Selena Quintanilla Google doodle celebrates Mexican-American musician & beacon for Latinx community
Selena was the first female, and youngest, Tejano artist to win a Grammy.
Today’s Google home page is spotlighting the Mexican-American singer and performer Selena Quintanilla, marking the the release date anniversary for her self-titled album “Selena” with Capitol EMI Studios in 1989.
The first female, and youngest, Tejano artist to be awarded a Grammy, Selena became a major star with hits like “Bidi Bidi Bom Bom” and “Como La Flor.” The performer began her career as a 9-year old, singing alongside her siblings in the family’s restaurant, playing Tejano (aka Tex-Mex) songs — a style of music that originated in Texas and blended Mexican and America music genres of pop, polka, ranchera and cumbia.
“Widely popular across the Texas/Mexico border since the 1800s, Selena y Los Dinos’ infectious brand of Tejano music popularized the genre to audiences globally,” writes Google Doodles Global Marketing Lead, Perla Campos on the Google Doodle Blog.
Campos says watching Selena was a “powerful thing” for her growing up — that Selena acted as a beacon for the Latinx community, showing her that she could do whatever she set her mind to with hard work and focus.
The Google executive says watching Selena made her proud of being Mexicana.
“As the daughter of a Mexican immigrant single mom living in a small (primarily white) town in rural Texas, I was one of the people Selena and her legacy profoundly influenced,” shares Campos, “My love of music started with her. One of my dearest childhood memories is of my mom and I belting ‘Bidi Bidi Bom Bom’ and ‘Techno Cumbia’ in the family van during our annual road trips to Mexico.”
The Selena Quintanilla doodle is being displayed in the US, Central America, India and a handful of South American countries.

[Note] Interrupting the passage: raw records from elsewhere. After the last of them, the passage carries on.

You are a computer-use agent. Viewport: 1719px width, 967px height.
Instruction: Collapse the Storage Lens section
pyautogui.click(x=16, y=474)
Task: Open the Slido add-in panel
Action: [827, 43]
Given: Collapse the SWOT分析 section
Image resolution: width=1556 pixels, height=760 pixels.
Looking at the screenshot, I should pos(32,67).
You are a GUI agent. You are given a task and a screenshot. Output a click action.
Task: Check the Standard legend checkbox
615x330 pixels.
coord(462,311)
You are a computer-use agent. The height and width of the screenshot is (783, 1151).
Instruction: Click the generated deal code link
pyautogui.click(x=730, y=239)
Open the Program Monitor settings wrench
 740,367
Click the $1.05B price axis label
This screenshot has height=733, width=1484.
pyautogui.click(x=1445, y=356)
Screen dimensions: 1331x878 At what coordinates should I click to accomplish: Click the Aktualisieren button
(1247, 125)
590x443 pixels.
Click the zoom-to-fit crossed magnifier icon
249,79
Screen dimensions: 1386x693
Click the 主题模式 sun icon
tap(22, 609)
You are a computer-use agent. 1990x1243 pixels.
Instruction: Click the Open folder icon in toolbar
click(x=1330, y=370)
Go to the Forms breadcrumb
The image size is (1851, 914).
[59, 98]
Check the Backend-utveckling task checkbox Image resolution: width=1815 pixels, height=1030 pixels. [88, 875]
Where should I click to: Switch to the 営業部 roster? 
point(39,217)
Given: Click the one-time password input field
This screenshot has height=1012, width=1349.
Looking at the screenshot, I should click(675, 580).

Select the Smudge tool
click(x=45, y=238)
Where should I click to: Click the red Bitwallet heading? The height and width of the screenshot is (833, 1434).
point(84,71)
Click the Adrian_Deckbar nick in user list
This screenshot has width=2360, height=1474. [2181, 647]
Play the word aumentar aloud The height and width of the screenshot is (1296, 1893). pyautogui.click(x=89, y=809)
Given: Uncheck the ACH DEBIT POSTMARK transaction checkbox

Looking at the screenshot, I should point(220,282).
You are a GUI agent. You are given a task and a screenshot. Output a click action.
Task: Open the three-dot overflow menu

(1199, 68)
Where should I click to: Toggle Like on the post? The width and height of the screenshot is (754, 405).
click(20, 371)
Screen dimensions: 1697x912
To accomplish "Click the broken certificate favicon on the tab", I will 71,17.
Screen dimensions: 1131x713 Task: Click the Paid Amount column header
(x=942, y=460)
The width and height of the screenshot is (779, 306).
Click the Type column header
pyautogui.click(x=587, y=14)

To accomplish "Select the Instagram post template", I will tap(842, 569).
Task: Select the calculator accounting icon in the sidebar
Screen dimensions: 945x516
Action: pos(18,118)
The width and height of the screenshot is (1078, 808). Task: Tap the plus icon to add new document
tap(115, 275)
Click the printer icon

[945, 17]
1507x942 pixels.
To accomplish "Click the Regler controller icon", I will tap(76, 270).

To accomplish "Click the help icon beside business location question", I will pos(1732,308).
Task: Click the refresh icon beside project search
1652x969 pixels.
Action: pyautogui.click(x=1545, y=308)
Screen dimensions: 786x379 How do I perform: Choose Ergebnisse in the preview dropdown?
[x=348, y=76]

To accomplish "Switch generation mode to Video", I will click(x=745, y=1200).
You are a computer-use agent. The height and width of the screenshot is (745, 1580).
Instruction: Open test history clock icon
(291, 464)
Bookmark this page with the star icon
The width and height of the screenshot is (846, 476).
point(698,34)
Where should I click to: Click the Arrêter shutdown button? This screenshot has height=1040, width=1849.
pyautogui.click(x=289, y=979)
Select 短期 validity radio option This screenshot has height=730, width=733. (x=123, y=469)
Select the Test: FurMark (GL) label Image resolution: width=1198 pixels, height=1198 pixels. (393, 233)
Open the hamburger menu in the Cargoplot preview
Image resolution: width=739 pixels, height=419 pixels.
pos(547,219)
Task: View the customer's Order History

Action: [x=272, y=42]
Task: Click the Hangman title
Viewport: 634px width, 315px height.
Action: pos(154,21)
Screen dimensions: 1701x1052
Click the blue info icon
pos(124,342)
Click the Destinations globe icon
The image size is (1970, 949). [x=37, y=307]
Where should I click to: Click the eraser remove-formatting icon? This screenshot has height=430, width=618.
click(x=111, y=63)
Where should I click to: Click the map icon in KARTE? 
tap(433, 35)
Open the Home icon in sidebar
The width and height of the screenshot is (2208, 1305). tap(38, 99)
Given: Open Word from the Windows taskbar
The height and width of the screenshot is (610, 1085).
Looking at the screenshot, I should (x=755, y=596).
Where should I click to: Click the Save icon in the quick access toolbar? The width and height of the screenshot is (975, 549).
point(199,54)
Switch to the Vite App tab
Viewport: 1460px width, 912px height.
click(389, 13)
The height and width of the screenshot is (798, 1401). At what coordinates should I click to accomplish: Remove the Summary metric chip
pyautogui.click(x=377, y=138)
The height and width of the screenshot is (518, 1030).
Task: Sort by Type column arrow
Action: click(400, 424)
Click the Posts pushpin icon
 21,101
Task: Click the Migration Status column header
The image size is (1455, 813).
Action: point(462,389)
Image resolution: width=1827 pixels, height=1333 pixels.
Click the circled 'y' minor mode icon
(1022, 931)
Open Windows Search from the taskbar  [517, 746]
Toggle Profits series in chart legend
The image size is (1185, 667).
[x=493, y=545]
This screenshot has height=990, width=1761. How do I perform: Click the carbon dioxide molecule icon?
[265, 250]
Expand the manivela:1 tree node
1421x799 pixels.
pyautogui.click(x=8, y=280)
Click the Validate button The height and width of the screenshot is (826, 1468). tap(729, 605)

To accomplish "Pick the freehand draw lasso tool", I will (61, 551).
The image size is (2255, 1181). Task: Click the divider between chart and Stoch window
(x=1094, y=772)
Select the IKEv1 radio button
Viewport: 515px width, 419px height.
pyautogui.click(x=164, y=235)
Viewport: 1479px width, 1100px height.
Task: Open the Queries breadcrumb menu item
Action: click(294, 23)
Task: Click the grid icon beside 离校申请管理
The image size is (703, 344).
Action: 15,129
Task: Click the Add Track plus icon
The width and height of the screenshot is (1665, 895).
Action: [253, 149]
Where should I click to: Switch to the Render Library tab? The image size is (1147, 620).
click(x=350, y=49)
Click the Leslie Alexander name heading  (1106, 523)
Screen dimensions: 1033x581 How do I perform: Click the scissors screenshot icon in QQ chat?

Clicking on the doodle launches the following YouTube video, an animated story of Selena’s rise to fame, set to her hit, “Bidi Bidi Bom Bom”:
A list of team members who designed and produced the doodle can be found on the Google Doodle “Celebrating Selena Quintanilla” blog post, along with a statement from Selena’s sister, Suzette.
“My family and I are honored and extremely excited to have worked with Google on this Doodle,” writes Selena’s sister, “This project is just yet another testament to the power of Selena’s legacy, which is still going strong 22 years later. Selena has always transcended cultural boundaries and having this Doodle featuring a strong, Latina woman on the home page of Google around the world is a perfect example that.”